Mr. and Mrs. Cihanek lost not only their livelihood and future on Friday morning when the barn their goats spend the winter in burned down, but they also were forced to say goodbye to 100 animals they had bottle fed, named and to whom they had taught tricks and basic commands.

“This is the most devastating thing in our lives,” Mr. Cihanek said over the phone on Monday afternoon.

The Cihaneks run the company “Green Goats,” which during summer months loans out goats to various properties to help maintain the landscape in an environmentally friendly way. Last May, six of their animals made their way out to Bridgehampton to help rid Vineyard Field behind the South Fork Natural History Museum of troublesome weeds.

In the winter, the Cihaneks housed their goats in a barn on their property. Because of the exceptionally cold winter, the Cihaneks had to put heat lamps into the small milk room in order to keep the 15 new kids warm.

Although they are still not sure what caused the fire, Mr. Cihanek guessed that one of the kids managed to jump up high enough to knock over one of the heaters, which started the devastating fire.

Your tasks:
a) Reproduce the passage about the goat barn fire, starting with "The Cihaneks run" and going on through "the devastating fire.".
b) Rewrite all four records with "swatch" replaced by "sample" and nothing else changed. Omit the pictures.

Data excerpts:
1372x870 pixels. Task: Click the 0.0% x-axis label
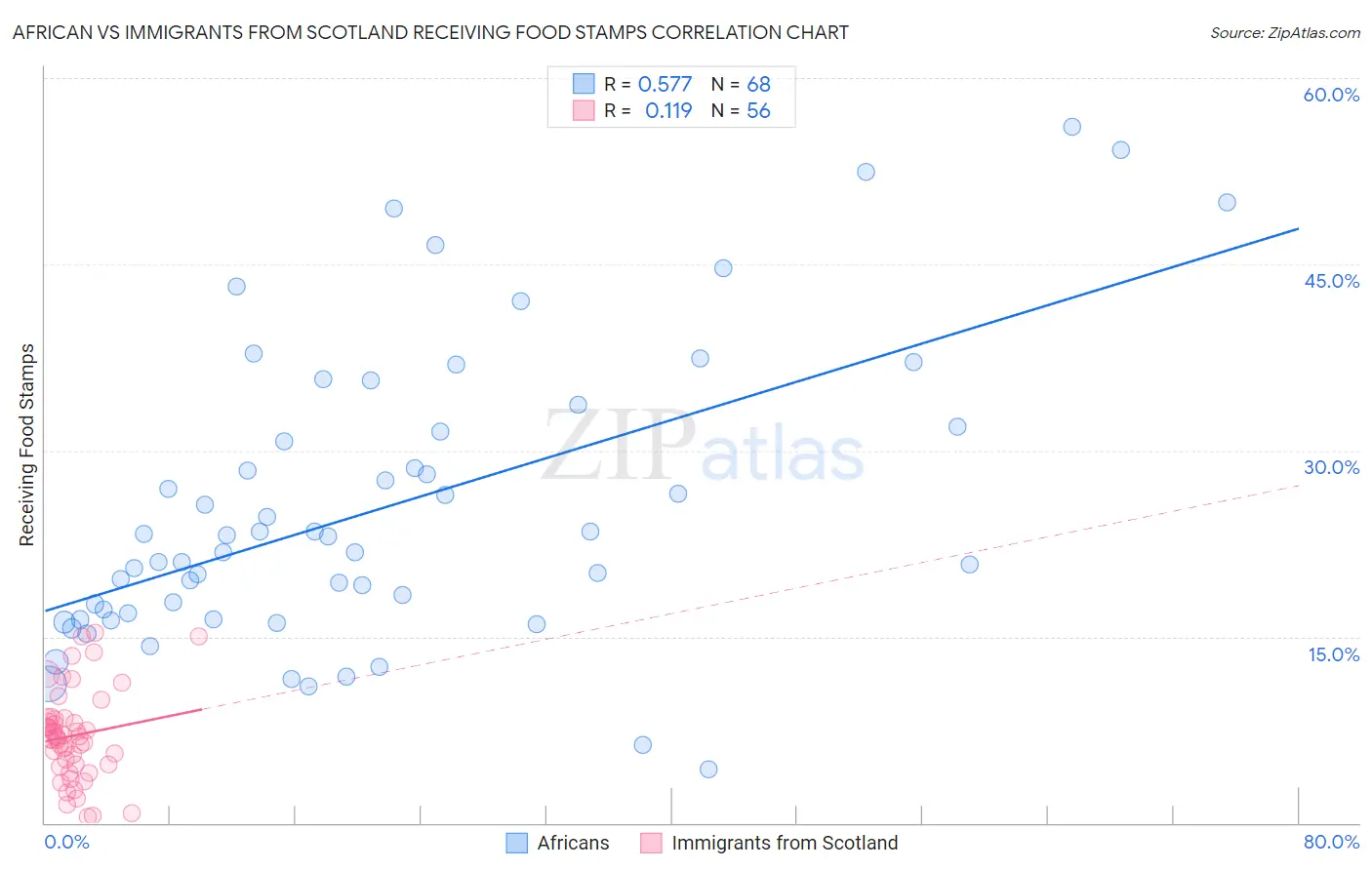[x=66, y=842]
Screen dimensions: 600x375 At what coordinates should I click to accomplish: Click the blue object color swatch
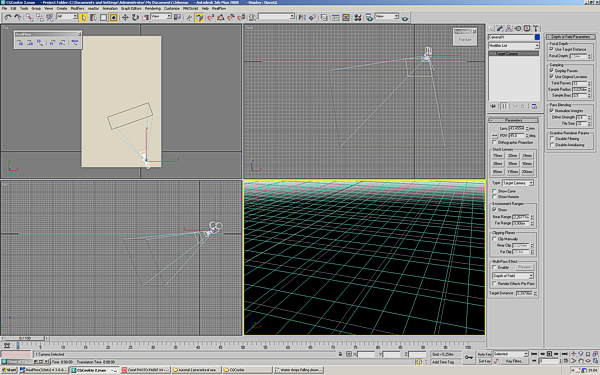tap(537, 37)
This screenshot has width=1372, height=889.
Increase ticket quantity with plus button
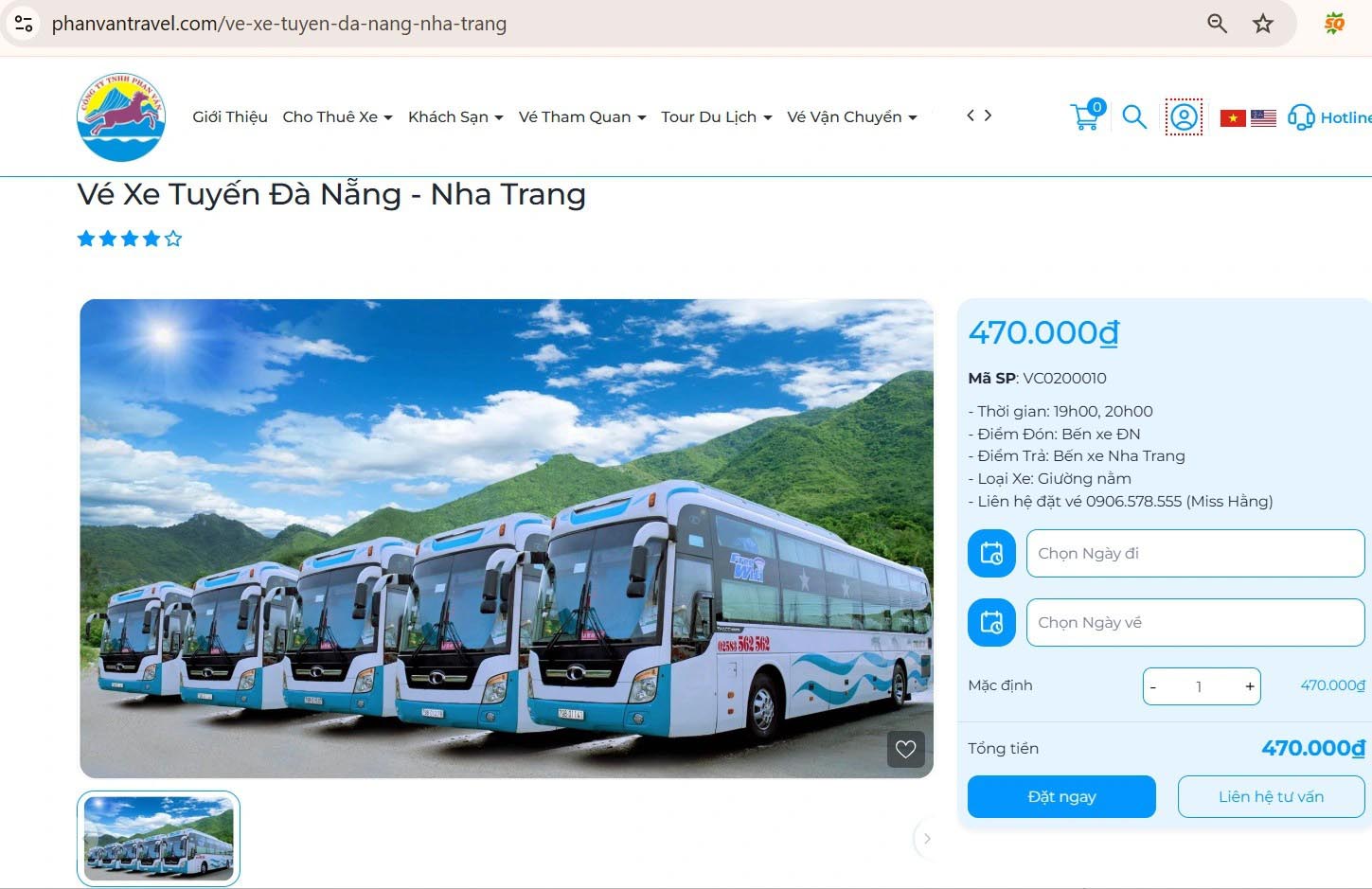tap(1250, 686)
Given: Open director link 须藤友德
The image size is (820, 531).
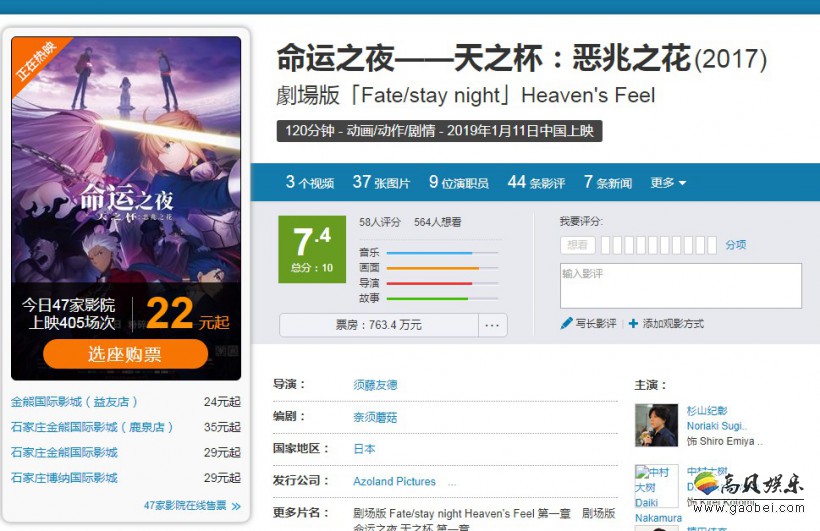Looking at the screenshot, I should coord(375,385).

Answers:
a)
The Cihaneks run the company “Green Goats,” which during summer months loans out goats to various properties to help maintain the landscape in an environmentally friendly way. Last May, six of their animals made their way out to Bridgehampton to help rid Vineyard Field behind the South Fork Natural History Museum of troublesome weeds.

In the winter, the Cihaneks housed their goats in a barn on their property. Because of the exceptionally cold winter, the Cihaneks had to put heat lamps into the small milk room in order to keep the 15 new kids warm.

Although they are still not sure what caused the fire, Mr. Cihanek guessed that one of the kids managed to jump up high enough to knock over one of the heaters, which started the devastating fire.

b)
1372x870 pixels. Task: Click the 0.0% x-axis label
[x=66, y=842]
Screen dimensions: 600x375 At what coordinates should I click to accomplish: Click the blue object color sample
tap(537, 37)
This screenshot has width=1372, height=889.
Increase ticket quantity with plus button
tap(1250, 686)
Given: Open director link 须藤友德
The image size is (820, 531).
Looking at the screenshot, I should coord(375,385).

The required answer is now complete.